Code revisions are often more effective, and certainly less expensive, to find errors than if we just do tests. Reviews of all deliverable, code and documentation is something that should always be done.
These sessions of revision of the code, its management and the resolution of conflicts that can occur in the same ones are done following a series of contrasted techniques and good practices. Both peer review and peer review are always helpful.

# 12. Ensure management of control of software sources

The use of effective source code management and documentation, so that they are controlled according to the version, is fundamental to be able to maintain traceability and controlled reversal of the code if necessary. In the market there is much software available for this type of tasks.

# 13. Quality Control

Quality control helps to push forward development projects without major disruptions and more quickly. From fault detection to the establishment of key metrics, best practices in this field have proven to be successful in determining whether a project is able to move to a new phase or is ready to be released or delivered to client.
Metrics and targets should be set to ensure that requirements, design, code, tests and other tasks are coordinated and alienated.

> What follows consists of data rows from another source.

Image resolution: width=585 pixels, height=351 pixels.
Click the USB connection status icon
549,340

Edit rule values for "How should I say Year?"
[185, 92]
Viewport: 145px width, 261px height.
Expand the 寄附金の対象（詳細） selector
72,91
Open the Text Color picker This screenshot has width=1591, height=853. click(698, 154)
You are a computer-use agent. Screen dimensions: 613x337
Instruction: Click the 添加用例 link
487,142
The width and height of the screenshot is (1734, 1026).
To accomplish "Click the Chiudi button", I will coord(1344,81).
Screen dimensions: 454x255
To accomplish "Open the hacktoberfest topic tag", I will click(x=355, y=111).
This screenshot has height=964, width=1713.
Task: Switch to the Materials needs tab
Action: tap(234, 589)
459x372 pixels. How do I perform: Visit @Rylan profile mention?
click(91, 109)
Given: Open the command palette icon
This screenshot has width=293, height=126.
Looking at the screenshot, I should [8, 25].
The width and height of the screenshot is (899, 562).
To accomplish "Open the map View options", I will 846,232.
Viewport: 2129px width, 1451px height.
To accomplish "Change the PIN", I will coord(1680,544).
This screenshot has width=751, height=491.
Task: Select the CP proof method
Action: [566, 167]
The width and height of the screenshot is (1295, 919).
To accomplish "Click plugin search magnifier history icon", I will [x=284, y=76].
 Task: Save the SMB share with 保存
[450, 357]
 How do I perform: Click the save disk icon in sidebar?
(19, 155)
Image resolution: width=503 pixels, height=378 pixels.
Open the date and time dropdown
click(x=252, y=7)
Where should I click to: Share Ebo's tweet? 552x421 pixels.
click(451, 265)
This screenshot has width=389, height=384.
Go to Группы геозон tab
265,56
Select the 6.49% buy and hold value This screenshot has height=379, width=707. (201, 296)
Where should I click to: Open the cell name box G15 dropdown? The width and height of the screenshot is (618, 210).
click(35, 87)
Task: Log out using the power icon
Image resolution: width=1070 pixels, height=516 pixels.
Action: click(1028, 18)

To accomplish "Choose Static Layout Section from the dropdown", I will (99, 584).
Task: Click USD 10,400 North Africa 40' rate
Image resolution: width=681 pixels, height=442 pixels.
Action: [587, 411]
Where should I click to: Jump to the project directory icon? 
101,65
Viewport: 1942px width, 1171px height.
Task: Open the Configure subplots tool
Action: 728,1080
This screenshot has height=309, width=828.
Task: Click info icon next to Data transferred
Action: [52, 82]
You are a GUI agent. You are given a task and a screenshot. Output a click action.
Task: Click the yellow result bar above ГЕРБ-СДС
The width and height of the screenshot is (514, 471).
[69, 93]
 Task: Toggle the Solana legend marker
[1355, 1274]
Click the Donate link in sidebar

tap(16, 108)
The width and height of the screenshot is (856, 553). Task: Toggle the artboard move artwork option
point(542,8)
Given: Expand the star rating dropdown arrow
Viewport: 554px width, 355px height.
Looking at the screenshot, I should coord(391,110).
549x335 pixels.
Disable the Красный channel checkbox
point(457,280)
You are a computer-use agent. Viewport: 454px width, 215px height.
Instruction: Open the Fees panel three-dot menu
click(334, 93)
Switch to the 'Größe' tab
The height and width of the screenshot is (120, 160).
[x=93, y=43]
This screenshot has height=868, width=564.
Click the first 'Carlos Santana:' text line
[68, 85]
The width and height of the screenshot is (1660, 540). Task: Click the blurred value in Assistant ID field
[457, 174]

# 14. Effective Installation and Deployment

On many occasions when we have already tried the door-to-door software and everything is going well, suddenly the project fails at the customer’s home or when we are in the implementation and deployment phase. It is very important to have a good deployment plan and make a list as a checklist to avoid disasters.

# 15. Support and Maintenance Strategy

Even when the deployed software is up and running, there must be a pre-designed, thought-out support and maintenance process in order to effectively report and report errors and improvements to the development team.
The 15 best practices for software development projects mentioned above are widely used in all types of software companies that have development teams, to a greater or lesser extent and we also do strictly adhere these practices. Obviously there are many factors that limit or enable the implementation of such good practices: resources, budgets, etc.